TASK PROMPT – Please transcribe the entries below exactly and leave out every picture.

####################

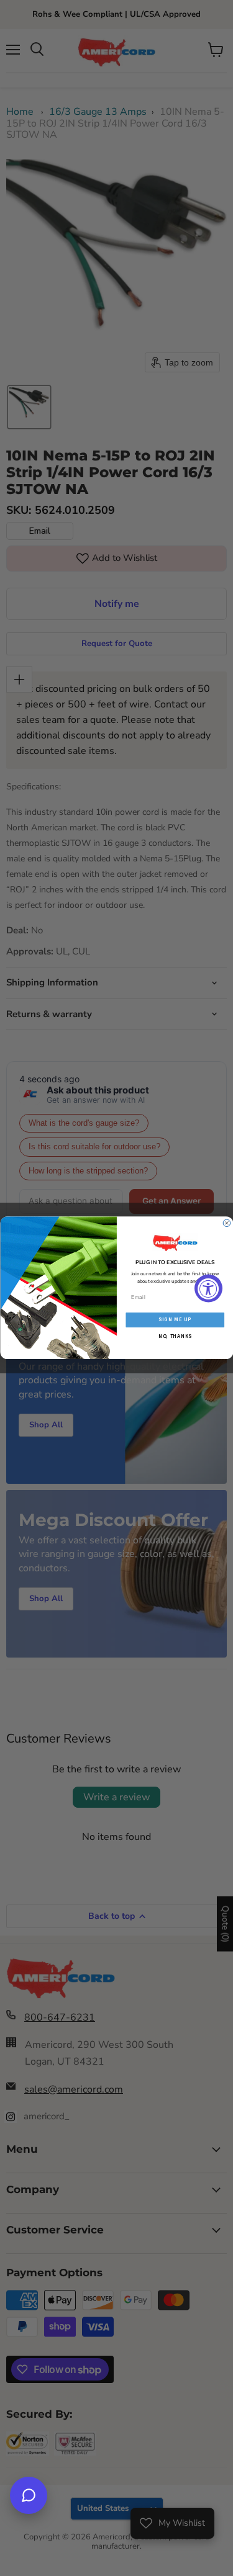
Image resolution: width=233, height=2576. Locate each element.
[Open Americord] (28, 2495)
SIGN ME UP (174, 1320)
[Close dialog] (227, 1223)
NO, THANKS (174, 1336)
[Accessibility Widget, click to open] (208, 1288)
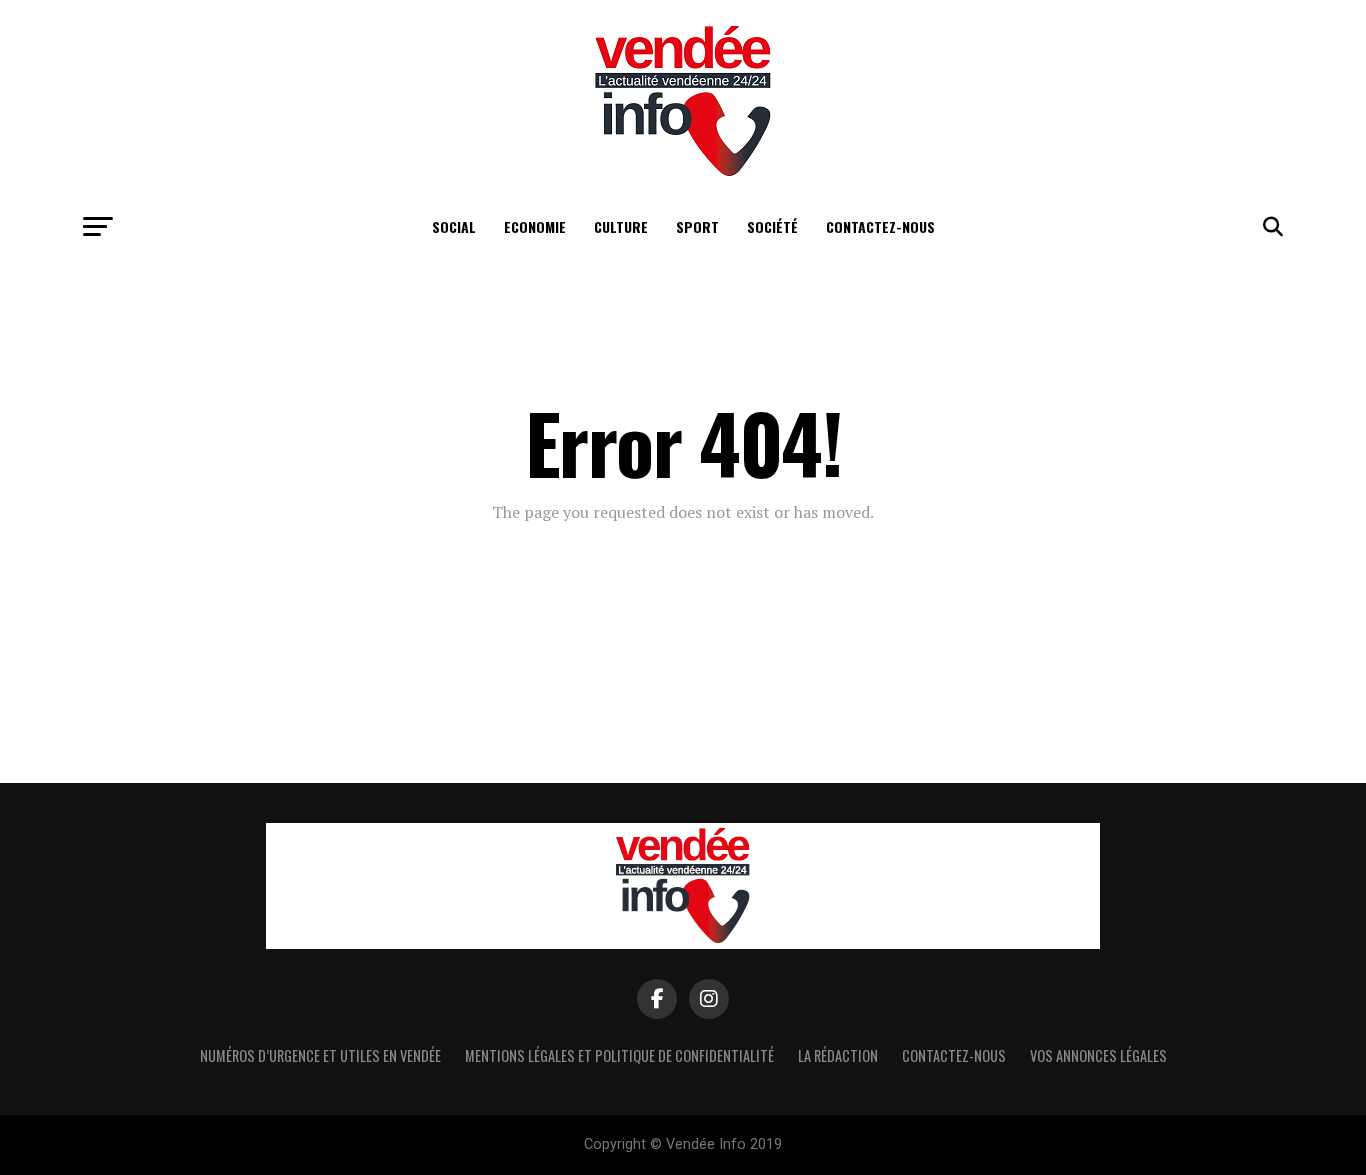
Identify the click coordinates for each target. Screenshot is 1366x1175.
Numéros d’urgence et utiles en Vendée (320, 1055)
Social (454, 226)
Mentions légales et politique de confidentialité (619, 1055)
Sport (697, 226)
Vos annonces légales (1098, 1055)
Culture (621, 226)
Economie (535, 226)
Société (772, 226)
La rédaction (838, 1055)
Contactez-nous (880, 226)
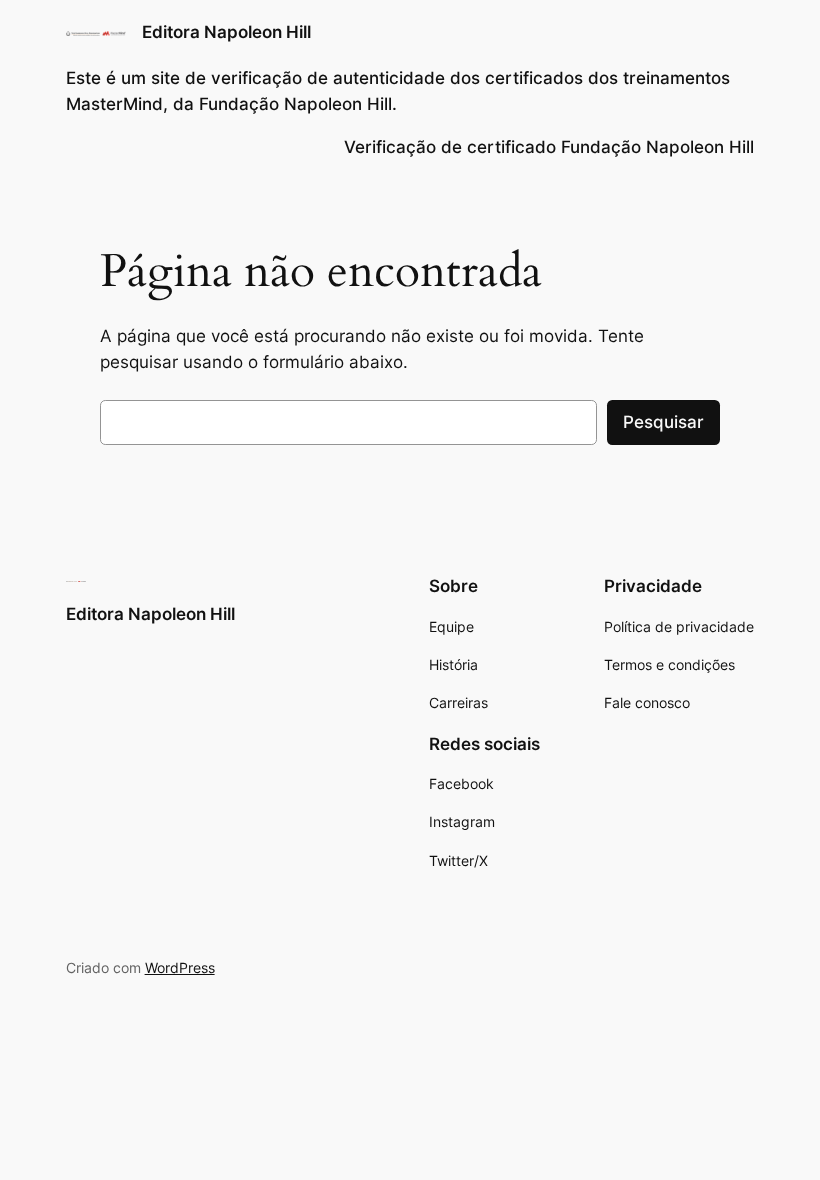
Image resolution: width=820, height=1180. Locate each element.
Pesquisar (663, 422)
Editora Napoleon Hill (226, 32)
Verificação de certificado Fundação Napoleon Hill (549, 147)
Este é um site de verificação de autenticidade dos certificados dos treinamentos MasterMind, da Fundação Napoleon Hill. (398, 91)
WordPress (180, 967)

####################

RESULT OF THE TASK –
Image resolution: width=233, height=2576. Locate each element.
[Open Americord] (28, 2495)
SIGN ME UP (174, 1320)
[Close dialog] (227, 1223)
NO, THANKS (174, 1336)
[Accessibility Widget, click to open] (208, 1288)
Identify the click coordinates for each target. Screenshot is 1366x1175.
Numéros d’urgence et utiles en Vendée (320, 1055)
Social (454, 226)
Mentions légales et politique de confidentialité (619, 1055)
Sport (697, 226)
Vos annonces légales (1098, 1055)
Culture (621, 226)
Economie (535, 226)
Société (772, 226)
La rédaction (838, 1055)
Contactez-nous (880, 226)
Image resolution: width=820, height=1180. Locate each element.
Pesquisar (663, 422)
Editora Napoleon Hill (226, 32)
Verificação de certificado Fundação Napoleon Hill (549, 147)
Este é um site de verificação de autenticidade dos certificados dos treinamentos MasterMind, da Fundação Napoleon Hill. (398, 91)
WordPress (180, 967)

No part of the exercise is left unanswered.